Audio Description as a Pedagogical Tool in the Foreign Language Classroom
An Analysis of Student Perceptions of Difficulty, Usefulness and Learning Progress
Keywords:Audio Description, Student Perceptions, Foreign Language Teaching, Integrated Skills, Communicative Skills, Lexical Skills, Spanish language teaching, questionnaires, transferable skills, idiomaticity
Audio description (AD) is an intersemiotic mode of audiovisual translation where images are translated into words to facilitate access to visual content for visually-impaired audiences. Over the last decade, it has gained prominence in foreign language research, as its formal particularities and condition as a communication-oriented and process-based activity present a fertile ground for designing innovative classroom tasks. This research was conducted with students of Spanish at the University of Manchester, and it investigates participants’ perceptions about a classroom AD project. The exploratory analysis of quantitative and qualitative data from participants’ responses to end-of-project questionnaires leads to the formulation of a ‘triple-connection hypothesis’: a direct relationship between perceptions of difficulty of the main challenges of AD, perceptions of usefulness of AD for developing the skills required to overcome those challenges, and perceptions of own learning progress thanks to AD. The findings show that AD is perceived by students as especially useful for developing integrated skills, communicative skills and lexical skills, to a greater or lesser extent depending on the difficulty perceived.

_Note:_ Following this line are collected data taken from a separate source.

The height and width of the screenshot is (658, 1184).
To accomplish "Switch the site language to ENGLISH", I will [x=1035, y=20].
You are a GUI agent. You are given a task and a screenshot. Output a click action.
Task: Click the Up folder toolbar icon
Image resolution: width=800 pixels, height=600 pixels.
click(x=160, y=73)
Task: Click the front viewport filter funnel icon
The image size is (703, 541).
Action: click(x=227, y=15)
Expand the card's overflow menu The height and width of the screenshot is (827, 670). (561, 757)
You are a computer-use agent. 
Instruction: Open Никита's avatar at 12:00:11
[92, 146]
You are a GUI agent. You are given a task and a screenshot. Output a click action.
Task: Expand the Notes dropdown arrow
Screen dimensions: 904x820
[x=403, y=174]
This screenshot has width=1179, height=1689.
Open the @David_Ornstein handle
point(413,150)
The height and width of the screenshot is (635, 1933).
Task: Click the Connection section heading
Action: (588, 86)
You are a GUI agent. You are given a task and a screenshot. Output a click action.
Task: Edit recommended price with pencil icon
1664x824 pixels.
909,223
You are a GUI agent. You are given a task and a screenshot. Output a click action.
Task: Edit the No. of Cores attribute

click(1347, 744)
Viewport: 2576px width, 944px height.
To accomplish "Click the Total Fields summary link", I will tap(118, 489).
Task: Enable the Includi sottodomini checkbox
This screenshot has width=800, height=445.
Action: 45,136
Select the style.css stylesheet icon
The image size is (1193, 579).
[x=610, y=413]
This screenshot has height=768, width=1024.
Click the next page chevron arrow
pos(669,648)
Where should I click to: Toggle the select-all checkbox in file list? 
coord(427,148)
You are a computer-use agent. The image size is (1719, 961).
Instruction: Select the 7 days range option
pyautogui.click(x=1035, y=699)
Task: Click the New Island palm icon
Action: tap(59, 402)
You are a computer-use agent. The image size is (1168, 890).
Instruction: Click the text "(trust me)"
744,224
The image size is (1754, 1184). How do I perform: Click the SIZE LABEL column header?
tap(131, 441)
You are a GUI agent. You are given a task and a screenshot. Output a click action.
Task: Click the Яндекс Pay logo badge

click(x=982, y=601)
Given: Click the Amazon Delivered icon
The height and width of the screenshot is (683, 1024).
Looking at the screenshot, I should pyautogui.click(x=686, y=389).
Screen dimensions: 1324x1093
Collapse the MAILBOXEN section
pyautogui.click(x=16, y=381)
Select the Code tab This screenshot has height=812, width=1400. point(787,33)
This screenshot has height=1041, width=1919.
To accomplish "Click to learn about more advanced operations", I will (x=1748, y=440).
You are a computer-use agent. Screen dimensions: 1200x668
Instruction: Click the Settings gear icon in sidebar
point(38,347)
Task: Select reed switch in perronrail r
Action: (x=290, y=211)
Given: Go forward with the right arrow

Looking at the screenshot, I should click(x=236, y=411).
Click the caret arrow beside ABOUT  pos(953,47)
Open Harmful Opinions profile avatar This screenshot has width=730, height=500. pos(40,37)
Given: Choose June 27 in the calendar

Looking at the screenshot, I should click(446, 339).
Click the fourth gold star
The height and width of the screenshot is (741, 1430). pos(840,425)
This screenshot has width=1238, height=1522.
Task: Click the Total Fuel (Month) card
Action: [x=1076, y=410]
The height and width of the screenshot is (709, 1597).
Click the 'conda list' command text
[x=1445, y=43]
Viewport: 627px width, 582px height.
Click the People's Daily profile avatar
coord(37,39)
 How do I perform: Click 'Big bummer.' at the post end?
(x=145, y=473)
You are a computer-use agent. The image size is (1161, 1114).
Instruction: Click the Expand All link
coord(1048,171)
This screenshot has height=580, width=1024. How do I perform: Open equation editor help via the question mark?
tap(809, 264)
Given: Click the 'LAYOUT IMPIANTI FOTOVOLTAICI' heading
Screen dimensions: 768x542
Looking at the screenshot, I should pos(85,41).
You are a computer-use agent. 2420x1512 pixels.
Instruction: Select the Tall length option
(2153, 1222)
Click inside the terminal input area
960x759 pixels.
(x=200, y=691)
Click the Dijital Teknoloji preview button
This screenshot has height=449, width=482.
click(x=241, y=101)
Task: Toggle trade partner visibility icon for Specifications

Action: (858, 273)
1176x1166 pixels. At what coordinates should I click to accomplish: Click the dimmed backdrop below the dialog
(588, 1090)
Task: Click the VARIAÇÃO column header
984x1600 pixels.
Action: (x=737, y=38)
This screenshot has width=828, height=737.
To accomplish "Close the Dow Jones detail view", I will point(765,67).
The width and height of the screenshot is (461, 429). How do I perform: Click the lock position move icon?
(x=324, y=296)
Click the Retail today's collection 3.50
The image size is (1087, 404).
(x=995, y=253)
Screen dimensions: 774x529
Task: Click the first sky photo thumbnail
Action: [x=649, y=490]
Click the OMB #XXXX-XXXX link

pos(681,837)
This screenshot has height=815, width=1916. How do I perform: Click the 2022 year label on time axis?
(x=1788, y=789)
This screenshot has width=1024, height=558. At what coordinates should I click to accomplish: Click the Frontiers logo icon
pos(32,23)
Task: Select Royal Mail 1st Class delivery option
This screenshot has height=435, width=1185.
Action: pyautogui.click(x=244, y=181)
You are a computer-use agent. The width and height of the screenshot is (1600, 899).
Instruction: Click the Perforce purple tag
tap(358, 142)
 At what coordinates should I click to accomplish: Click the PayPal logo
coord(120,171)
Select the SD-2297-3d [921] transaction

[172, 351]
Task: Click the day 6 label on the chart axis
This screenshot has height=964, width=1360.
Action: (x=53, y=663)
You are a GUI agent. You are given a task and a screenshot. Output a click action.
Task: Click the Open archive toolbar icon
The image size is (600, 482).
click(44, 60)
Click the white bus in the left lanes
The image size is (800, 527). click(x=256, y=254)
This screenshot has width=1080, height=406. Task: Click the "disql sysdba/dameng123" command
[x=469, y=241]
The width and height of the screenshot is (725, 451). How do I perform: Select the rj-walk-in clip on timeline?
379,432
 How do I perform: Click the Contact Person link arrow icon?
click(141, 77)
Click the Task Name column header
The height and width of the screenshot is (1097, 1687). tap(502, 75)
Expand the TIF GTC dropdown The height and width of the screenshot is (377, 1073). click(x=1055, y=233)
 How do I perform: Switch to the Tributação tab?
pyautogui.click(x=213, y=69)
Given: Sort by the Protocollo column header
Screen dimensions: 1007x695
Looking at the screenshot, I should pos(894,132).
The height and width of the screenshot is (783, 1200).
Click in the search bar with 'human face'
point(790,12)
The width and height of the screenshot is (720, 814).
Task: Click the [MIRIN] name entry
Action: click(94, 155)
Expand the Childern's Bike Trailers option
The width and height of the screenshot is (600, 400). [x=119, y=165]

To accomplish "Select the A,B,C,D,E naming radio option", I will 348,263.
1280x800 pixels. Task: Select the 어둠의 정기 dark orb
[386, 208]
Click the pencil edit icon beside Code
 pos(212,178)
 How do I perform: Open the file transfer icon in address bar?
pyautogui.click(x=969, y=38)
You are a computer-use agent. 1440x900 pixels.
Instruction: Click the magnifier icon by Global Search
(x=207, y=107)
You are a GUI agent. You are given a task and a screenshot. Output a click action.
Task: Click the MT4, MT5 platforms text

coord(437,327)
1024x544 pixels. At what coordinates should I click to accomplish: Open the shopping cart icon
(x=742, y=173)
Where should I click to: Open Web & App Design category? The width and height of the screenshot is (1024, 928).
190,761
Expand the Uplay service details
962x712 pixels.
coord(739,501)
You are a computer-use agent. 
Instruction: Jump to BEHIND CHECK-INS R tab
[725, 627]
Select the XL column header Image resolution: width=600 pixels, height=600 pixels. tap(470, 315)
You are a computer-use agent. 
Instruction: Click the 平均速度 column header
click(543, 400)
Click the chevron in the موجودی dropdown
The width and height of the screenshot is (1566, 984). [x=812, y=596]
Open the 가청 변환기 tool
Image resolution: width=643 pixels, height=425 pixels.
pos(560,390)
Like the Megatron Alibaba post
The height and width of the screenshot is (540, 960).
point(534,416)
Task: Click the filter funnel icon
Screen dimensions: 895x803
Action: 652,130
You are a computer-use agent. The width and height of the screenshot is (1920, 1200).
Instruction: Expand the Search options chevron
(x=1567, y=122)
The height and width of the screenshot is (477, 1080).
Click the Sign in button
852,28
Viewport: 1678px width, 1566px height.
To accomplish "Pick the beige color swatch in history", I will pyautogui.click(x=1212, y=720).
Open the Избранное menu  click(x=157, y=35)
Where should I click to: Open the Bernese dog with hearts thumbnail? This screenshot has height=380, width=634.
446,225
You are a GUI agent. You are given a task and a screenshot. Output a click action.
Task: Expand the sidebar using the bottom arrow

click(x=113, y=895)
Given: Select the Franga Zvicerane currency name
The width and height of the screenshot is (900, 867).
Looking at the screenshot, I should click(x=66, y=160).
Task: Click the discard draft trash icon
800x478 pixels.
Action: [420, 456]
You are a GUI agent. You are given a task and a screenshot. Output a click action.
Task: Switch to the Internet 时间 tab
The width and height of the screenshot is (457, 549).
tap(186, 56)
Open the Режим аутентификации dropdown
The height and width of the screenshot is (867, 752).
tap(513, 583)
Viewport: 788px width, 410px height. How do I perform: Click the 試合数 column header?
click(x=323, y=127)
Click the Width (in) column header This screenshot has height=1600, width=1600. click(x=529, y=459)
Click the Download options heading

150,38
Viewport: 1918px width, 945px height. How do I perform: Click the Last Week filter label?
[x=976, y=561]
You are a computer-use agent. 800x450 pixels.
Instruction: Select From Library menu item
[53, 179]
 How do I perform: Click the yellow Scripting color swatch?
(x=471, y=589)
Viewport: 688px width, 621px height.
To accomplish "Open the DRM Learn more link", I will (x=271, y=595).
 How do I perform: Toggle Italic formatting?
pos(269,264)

Audio description (AD) is an additional voice that describes what happens in a TV show, a movie or a theatre play when characters are not speaking. This helps people with visual problems to follow the plot. AD describes characters’ expressions or movements, places or objects, or reads text that appears on screen. It is a special type of translation: instead of translating from words to words, it translates from images to words.
Recently, AD has become more available and popular, catching the attention of foreign language teachers. They have started using it in class, creating activities where students write audio descriptions to improve language skills, such as vocabulary, or record them to practice speaking. Creating an AD requires students to use clear and direct language, use summarising skills, and make a lot of careful choices. It also helps them learn about the needs of people with visual difficulties. So far, teachers have reported positive results.
To continue exploring how useful AD activities are for language learning, we did an AD classroom project with students of Spanish, and we collected their opinions about it. This information can help teachers design truly beneficial AD activities. Our students completed a survey at the end of the project to tell us how difficult AD had been for them, how useful they found it for language learning, and how much it helped them improve. We discovered that when students found AD difficult, they also found it more useful, and they learned more. We also discovered the opposite: when they found it less difficult, they also found it less useful, and they learned less. Finally, we discovered that AD especially helped them to improve communication and speaking abilities, to build vocabulary and sound natural, and to practice several skills at once.